Учитывая, что все мы после рождения прибавили по сто-двести фунтов, диета нужна каждому. Есть люди, которые точно знают, сколько именно фунтов вам нужно сбросить. В частности, моя жена всегда в курсе того, сколько и что именно я съел, скажем, на мальчишнике (я уже не говорю о «выпил»). В этом есть и плюсы: я, например, не боюсь вглядов таможенников на контроле багажа в аэропорту – я живу под такими же взглядами.
Все диеты, какими бы идиотскими они ни были, дают кратковременный положительный результат. Самое главное в любой диете – выход из нее. Я рекомендую не спешить и есть с расстановкой. Начните с ломтиков помидора, моцареллы со свежим базиликом, потом закажите фуа-гра и попросите повара отнестись к делу с любовью. Расплатившись, неторопливо пройдите к автомобилю и быстро – домой. Там уже должна быть разогрета соляночка с нормальной, я подчеркиваю, нормальной сметаной! Теперь приступайте к жареной картошке, нарезанной ломтиками, с луком. Важно, чтобы у нее был желто-коричневый отлив. Стейк после диеты не должен быть пережарен, а сома доведите до кондиции в режиме broil. Не переборщите с десертом: половины торта «Лямур» вполне достаточно. Закусите зефиром в шоколаде и ложитесь спать. Наутро вы снова готовы к диете. Желаем удачи!
«ДОМИНИКС» . В 1909 году в Чикаго из Италии приехал некто Доминик Ди Маттео. Первым делом он спросил у брата, приехавшего из Италии пятью годами раньше:
– Джузеппе, а где можно покушать букатини?
– В сухарях или с артишоками? – в свою очередь спросил Джузеппе.
– Ну, с артишоками, – ответил Доминик.
– Нигде, – сказал Джузеппе.
– А в сухарях?
– Тоже нигде, – сказал Джузеппе.
– А ризотто?
– Не-а.
– А лазанью с горгонцолой?
– Нигде.
– А панджалло, панетоне, панзотти и панини?
– Нету, – покачал головой брат Джузеппе.
– Доминика, – закричал Доминик, – собирай детей, мы возвращаемся на Сицилию.
Но он остался и через девять лет, летом 1918 года открыл первый магазин, который скромно назвал своим именем, а также именем жены и сына, который родился в день открытия магазина.
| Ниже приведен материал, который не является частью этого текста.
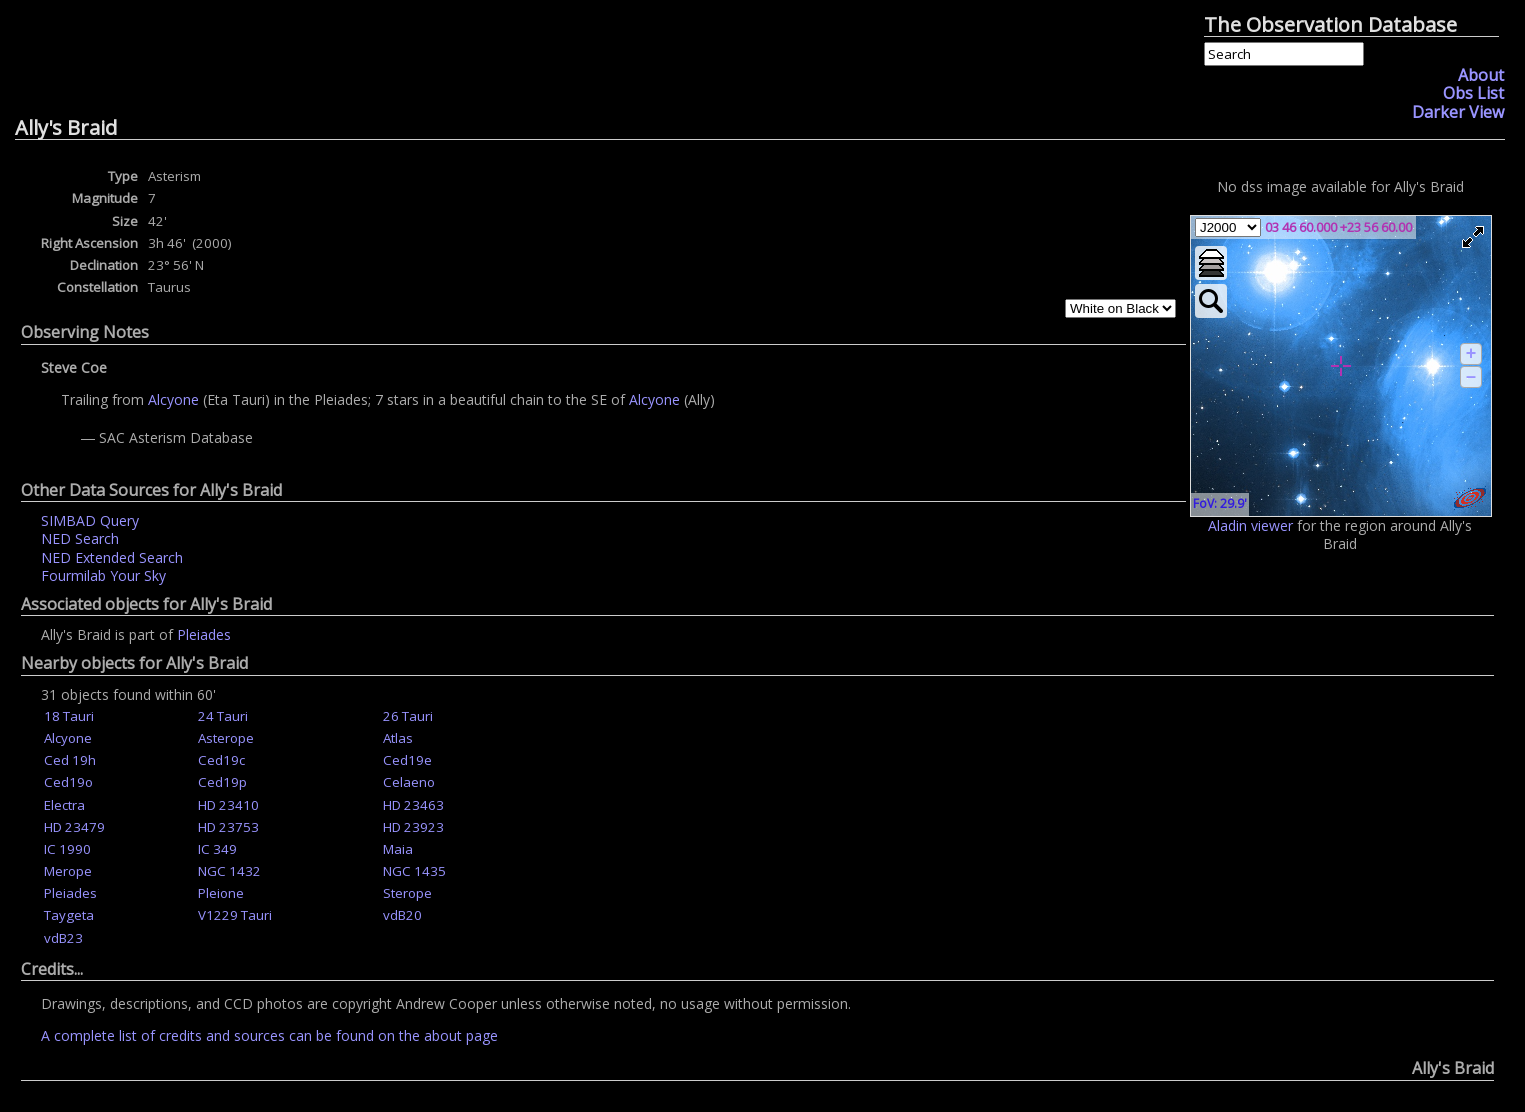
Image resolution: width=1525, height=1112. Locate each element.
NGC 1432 (229, 871)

Располагался он по адресу 3832, W. Ohio, и здесь настоящий итальянец мог купить все, что нужно для приготовления всего перечисленного выше, а также паппарделле и пекорино, равиоли и скьяччата, тальолини и тальятелле, тортеллини и фетучини, а также фокачча. В 1934 году Доминик открыл второй магазин, а в 1950-м – третий. Сейчас в Чикаго работают девяносто девять магазинов «Доминикс». Мы от души желаем всем хозяевам русских магазинов не останавливаться на достигнутом и открывать все новые магазины. Да, чуть не забыл: основная концепция Доминика ди Матео – свежесть может быть только первой. Поэтому сеть магазинов и называется «Dominick’s Fresh Stores». Еще раз желаем всего доброго хозяевам русских магазинов.
ДОРОГИ . В Америке тоже две беды – дороги и разъезжающие по ним люди в автомобилях. За исключением хайвеев, фривеев и прочих веев, большинство остальных дорог называются «ой-веями» и вымощены они не брусчаткой, покрыты не качественным асфальтом, а благими намерениями.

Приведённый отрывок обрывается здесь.